* Begin Records provided *
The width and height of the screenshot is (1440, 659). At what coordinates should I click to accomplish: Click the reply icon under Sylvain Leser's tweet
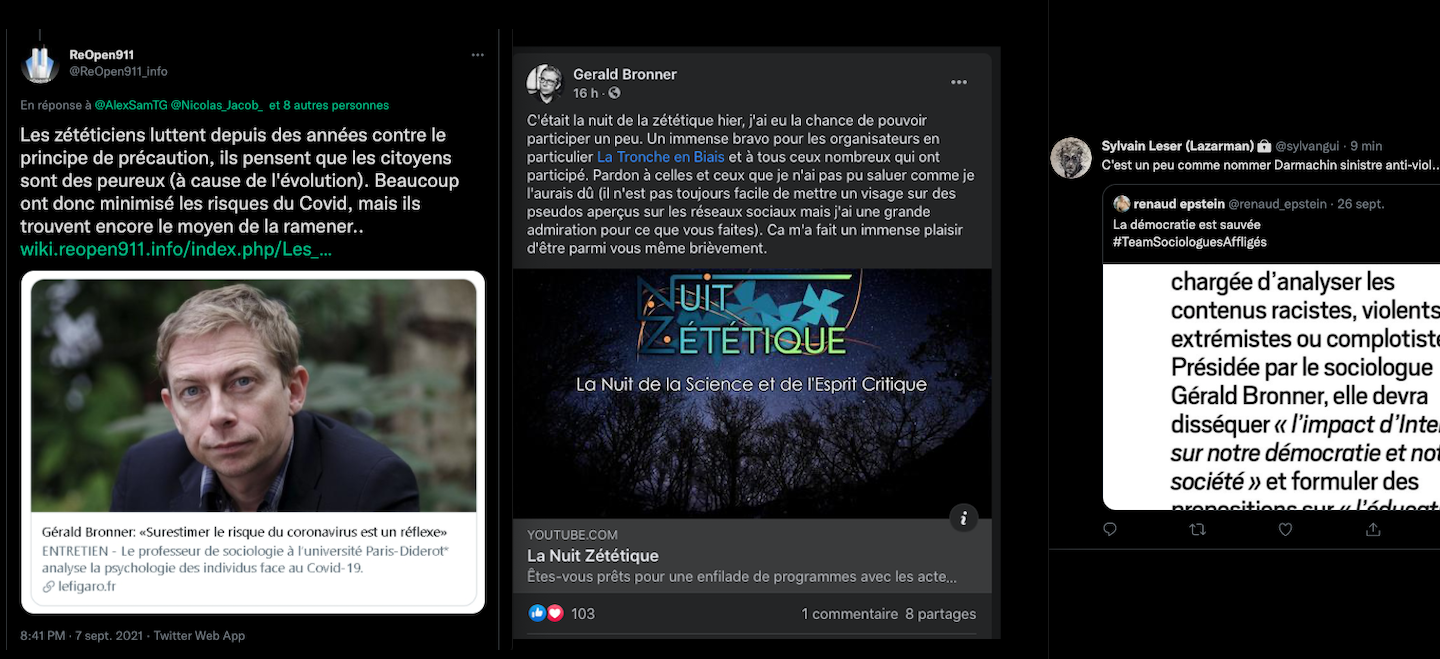click(x=1110, y=530)
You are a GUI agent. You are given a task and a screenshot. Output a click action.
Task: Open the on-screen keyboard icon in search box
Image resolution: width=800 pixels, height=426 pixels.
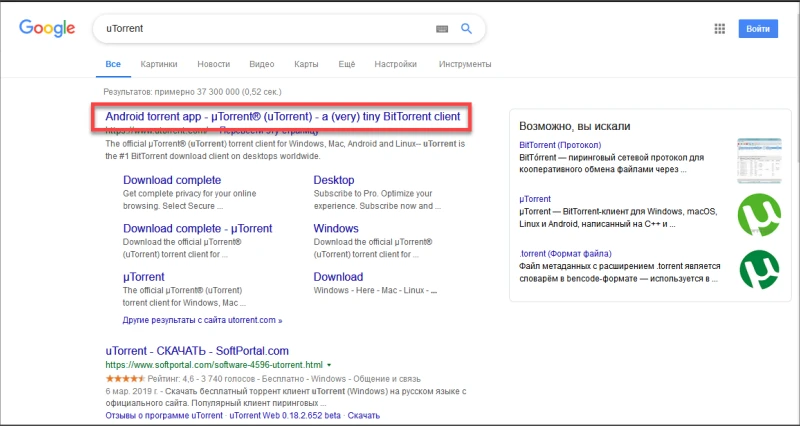pos(442,29)
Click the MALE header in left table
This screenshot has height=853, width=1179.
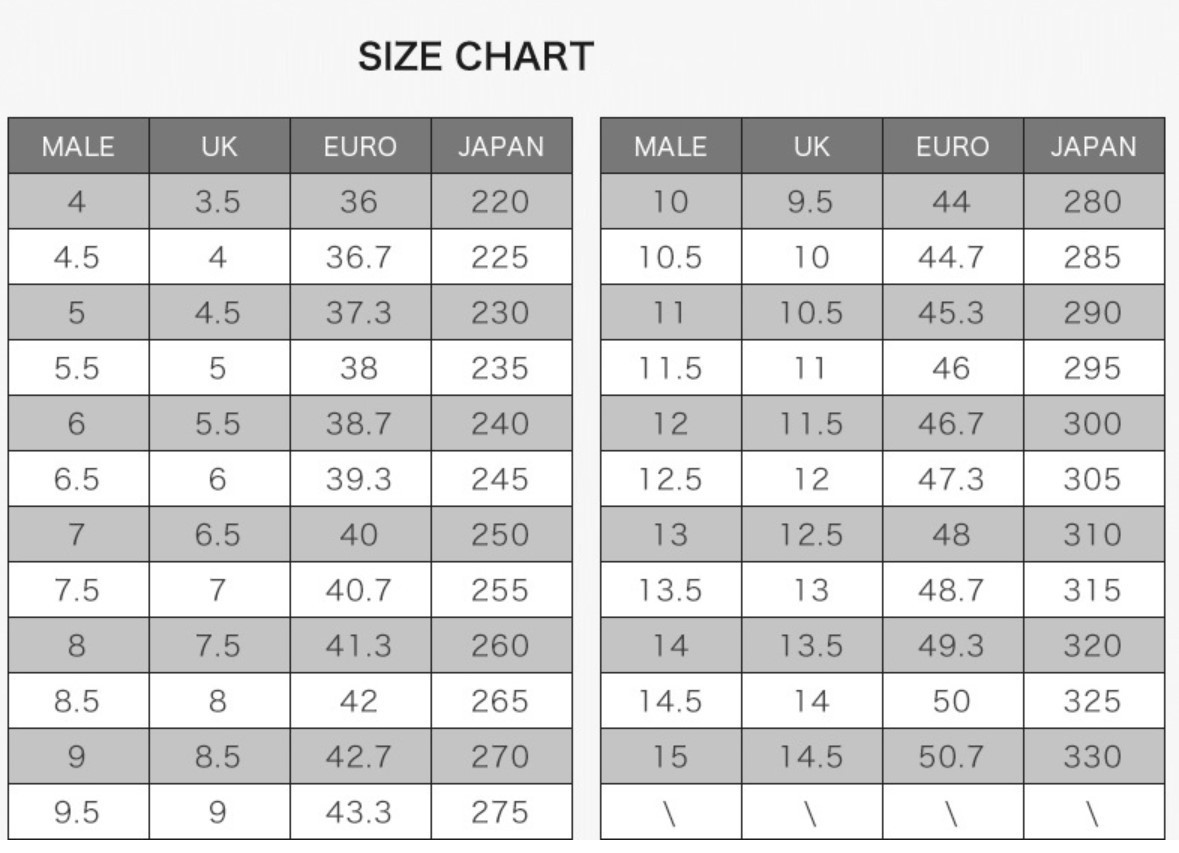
* End Records provided *
* [What this task involves]: Switch every "screenshot" to "screen image" throughout the data above, reproducing all lines otherwise unchanged. Omit the pictures from your answer.

* [Solved exercise]:
The width and height of the screen image is (1440, 659). At what coordinates should I click to accomplish: Click the reply icon under Sylvain Leser's tweet
click(x=1110, y=530)
You are a GUI agent. You are given a task and a screen image. Output a click action.
Task: Open the on-screen keyboard icon in search box
Image resolution: width=800 pixels, height=426 pixels.
pos(442,29)
Click the MALE header in left table
This screen image has height=853, width=1179.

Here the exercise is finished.